The OAIC, which replaced the OPC as the national privacy regulator in November 2010, revised the Data Breach Guide in 2011 and 2014 to reflect changing attitudes and approaches to data breach management, and amendments to the Privacy Act.
The table below captures the number of voluntary data breach notifications made to the OPC/OAIC since 2009-10, when figures about the number of voluntary notifications were first reported separately from the total number of Privacy Commissioner investigations conducted. The number of notifications in 2014-15 was 250% higher than in 2009-10, possibly reflecting increased awareness of privacy obligations among entities following the passage of the Privacy Amendment (Enhancing Privacy Protection) Act in November 2012, and the extensive amendments to the Privacy Act that occurred upon its commencement in March 2014.
Year / Voluntary data breaches to the privacy regulator /2009-10 / 44
2010-11 / 56
2011-12 / 46
2012-13 / 61
2013-14 / 71
2014-15 / 110
Consultation in 2012 and 2013
2012 Discussion Paper on a mandatory data breach notification scheme
On 19October2012, the Government released a Discussion Paper (2012 Discussion Paper) seeking public comments on whether Australia’s privacy laws should include a mandatory data breach notification requirement and, if so, the possible elements of such a requirement. The 2012 Discussion Paper and the responses to it are outlined and analysed in more detail below.
Further 2013 targeted consultation
In April 2013, the Government undertook confidential targeted consultation (2013 targeted consultation) on a more detailed legislative model. This consultation process invited comments on the legislative model that would form the basis of the Privacy Amendment (Privacy Alerts) Bill 2013 (Privacy Alerts Bill). The consultation sought particular views on the possible costs to business.
Privacy Alerts Bill
On 29May2013, the then Government introduced the Privacy Alerts Bill into the House of Representatives. If passed, the Privacy Alerts Bill would have introduced the requirement to notify the OAIC and affected individuals where there has been a data breach which gives rise to a ‘real risk of serious harm’ to an affected individual.

────────

§ **Instruction 1**
In the data breach excerpt, in which years did the OAIC revise the Data Breach Guide?
§ **Instruction 2**
Render this sentence from the data breach excerpt in Spanish: "The consultation sought particular views on the possible costs to business."
§ **Instruction 3**
Reproduce the part of the data breach excerpt between "Further 2013 targeted" and "costs to business.", inclusive.
The material that comes next is separate from the data breach excerpt.

§ **Data segment**
────────

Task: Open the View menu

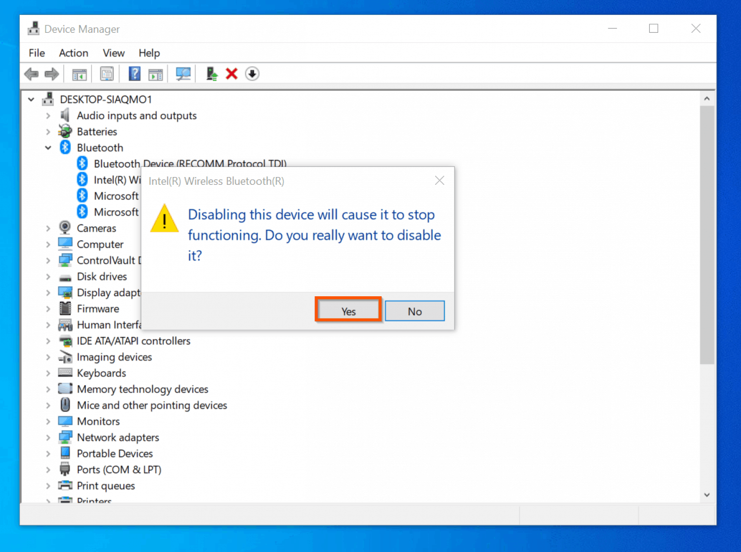Action: tap(113, 53)
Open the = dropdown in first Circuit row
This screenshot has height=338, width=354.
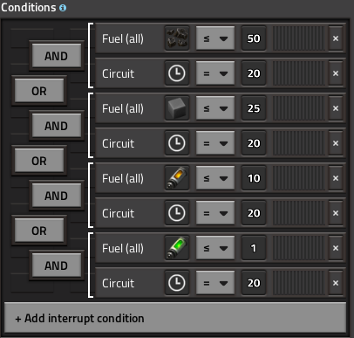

────────

§ **Task result 1**
2011 and 2014.

§ **Task result 2**
La consulta buscó opiniones concretas sobre los posibles costos para las empresas.

§ **Task result 3**
Further 2013 targeted consultation
In April 2013, the Government undertook confidential targeted consultation (2013 targeted consultation) on a more detailed legislative model. This consultation process invited comments on the legislative model that would form the basis of the Privacy Amendment (Privacy Alerts) Bill 2013 (Privacy Alerts Bill). The consultation sought particular views on the possible costs to business.